El secretario general de los populares vascos ha dicho que esta reunión servirá para "renovar el compromiso" de los concejales, junteros, parlamentarios, diputados y senadores con los ciudadanos vascos y para analizar el año de legislatura en el Parlamento vasco. A juicio del dirigente del PP, en la actualidad se está dando un "deterioro progresivo y una conflictividad sin precedentes" en la Sanidad pública, la Universidad del País Vasco está viviendo "sus peores momentos" y el tripartito padece unas "guerras internas" que afectan a la gestión del Gobierno y se "proyectan" contra la sociedad.
Ha criticado que ante esta situación, el lehendakari, Juan José Ibarretxe, no diga nada y se limite a "seguir pensando en sus obsesiones, en mesas extraparlamentarias, en cómo sentar en ellas y cómo se da acomodo a Otegi y Batasuna o en Montenegro". Barrio considera que el tripartito que sustenta al Ejecutivo de Vitoria ha caído "de forma estrepitosa en un perfecto descrédito" ante la opinión pública, y que, ante ello, el PSE-EE adopta una postura "arrugada y complaciente".
"Cheque en blanco"
Según Barrio, los socialistas son "corresponsables de las políticas ineficaces del Gobierno vasco", porque con su apoyo a los presupuestos de este año "le dieron un cheque en blanco" y "avalaron" las cifras de la Sanidad y la Universidad, por ejemplo.

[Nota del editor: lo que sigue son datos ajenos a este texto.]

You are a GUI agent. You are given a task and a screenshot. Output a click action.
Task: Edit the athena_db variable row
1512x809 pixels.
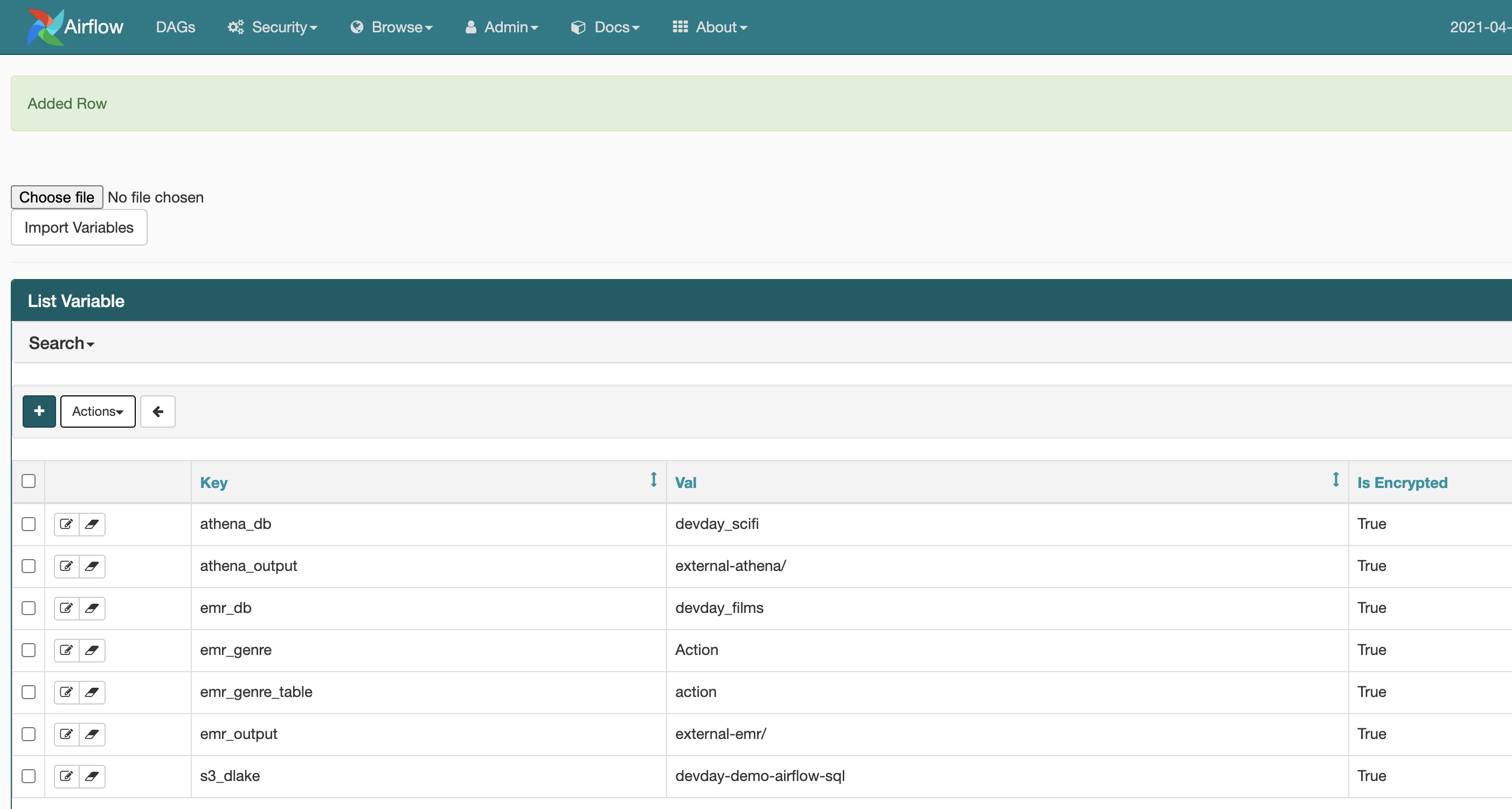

Ha insistió en que el tripartito "se neutraliza a sí mismo y paraliza la acción de Gobierno" por discrepancias internas y el PSE-EE, por indicaciones de la dirección del PSOE, "ofrece a Ibarretxe comodidad, pero no eficacia", sin ser "ni gobierno ni oposición".
Por ello, el PP pretende en esta convención ratificar su posición "diametralmente distinta" a las políticas que realizan los demás partidos y "centrar" su discurso en intentar resolver los problemas reales de los ciudadanos y "no en asuntos etéreos que sólo interesan a las ejecutivas de los partidos".